**ЗАДАНИЕ 1**
Отредактируйте строки листинга, начиная со строки с «The image size is (987, 590).» и заканчивая строкой с «coord(419,409)»: замените «Submit» на «Send», остальное оставьте без изменений. Изображения в ответ не включайте.

Большую часть войны, оставаясь вторым секретарем МГК ВКП(б), Георгий Михайлович выполнял поручения ГКО как уполномоченный этого органа. Вначале это было связано с Москвой, с ее предприятиями и конструкторскими бюро. Но потом он стал получать новые и новые поручения, связанные с общегосударственными задачами. Дело, конечно, было не в каком-то особом расположении к Попову, хотя находились люди, относившие его к числу «любимчиков» вождя, а в уверенности Сталина, что на Попова можно положиться. Сегодня много пишут о строгости и жестокости Сталина, все это соответствует фактам. Но в отличие от многих, кто подчеркивает эту сторону, Попов в своих воспоминаниях говорит, что нельзя не учитывать и всю сложность ситуации, в которой любая распущенность, безответственность, несвоевременное выполнение задания могли дорого обойтись.
В своих воспоминаниях Георгий Михайлович приводит эпизод, относящийся к началу 1942 года, когда его по предложению Сталина неожиданно назначили уполномоченным ГКО по подшипниковой промышленности. «В тот момент производство подшипников было узким местом, сдерживавшим развитие производства военной техники. Находившиеся ранее в Москве подшипниковые заводы были эвакуированы на Волгу: 1-й ГПЗ — в Куйбышев, 3-й ГПЗ — в Саратов. Особенно неважно шли дела на 3-м заводе.
Сталин подписал мандат и, вручая его мне, сказал:
— Вылетайте немедленно.
Надев шинель, он направился к выходу, но на полпути остановился и, повернувшись ко мне, добавил:
— Передайте секретарю обкома Власову, что если в ближайшие дни не будут приняты эффективные меры по улучшению работы завода, ЦК снимет его с работы.
Через несколько часов мы уже были в Саратове. Вместе со мной прилетели еще два крупных специалиста по организации подшипникового производства, в том числе бывший главный инженер ГПЗ-1, на чью помощь я рассчитывал. Причины отставания с выпуском подшипников удалось выяснить без особого труда: все шло от того, что на многих участках образовалась диспропорция по отношению к общему плану производства. Тут же совместно с работниками завода и представителями обкома наметили конкретный план, как поправить положение. Мне показалось, что Власов обижен, что какие-то приезжие из Москвы распоряжаются, не считаясь с тем, что он же заявил — обком сделает все.

**ИСХОДНЫЕ ДАННЫЕ**
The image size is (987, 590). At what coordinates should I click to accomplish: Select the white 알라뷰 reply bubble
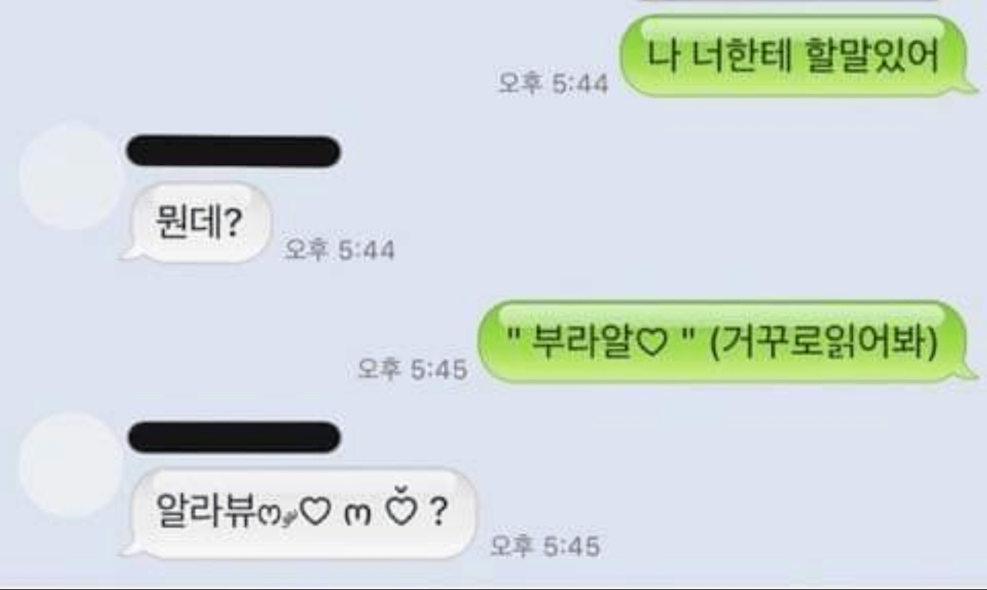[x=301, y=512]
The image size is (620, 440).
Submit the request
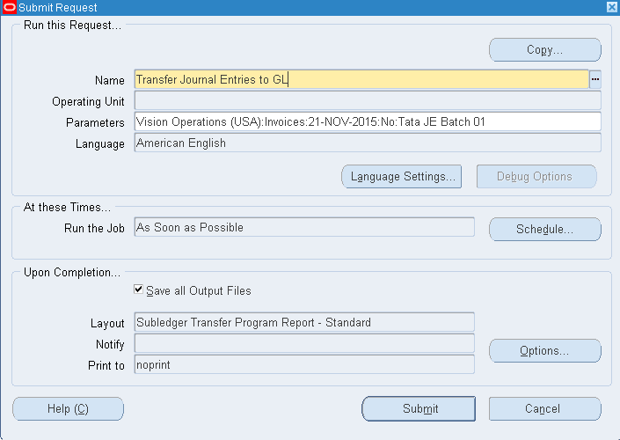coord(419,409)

* * *

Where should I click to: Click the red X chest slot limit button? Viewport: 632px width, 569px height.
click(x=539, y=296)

**ЗАДАНИЕ 2**
Подхватите отрывок о Попове и продолжите его после последнего предложения.

**ОТВЕТ 1**
The image size is (987, 590). At what coordinates should I click to accomplish: Select the white 알라뷰 reply bubble
[x=301, y=512]
The image size is (620, 440).
Send the request
coord(419,409)

**ОТВЕТ 2**
Тогда я пригласил его к себе в гостиницу и, хотя поначалу не собирался этого делать, передал ему слова Сталина. От услышанного Власов так разволновался, что на лбу у него выступили капли пота. Он сказал, что все понял. После этого разговора мы попили с ним чаю и уже спокойно обсудили положение и какие шаги обком должен предпринять. В заключение скажу, что задание ГКО было выполнено».
Можно только поражаться, откуда брались силы у Попова, совмещавшего в одном лице столько обязанностей. До сих пор речь шла о конкретных поручениях Государственного Комитета Обороны, но его характеристика была бы неполной, если не упомянуть, что с его именем связано широкое внедрение поточного метода производства. Бывший сотрудник ЦИТа, он понимал все преимущества этого метода, и не случайно по его инициативе в октябре 1942 года созывается пленум городского комитета, на котором ставится и этот вопрос. Не будем скрывать: далеко не у всех его идея находила поддержку. Говорили:
— Идет война, до таких ли проблем сегодня?
— Именно потому, что идет война и нужно, где только возможно, переходить на передовые методы, — отвечал секретарь горкома.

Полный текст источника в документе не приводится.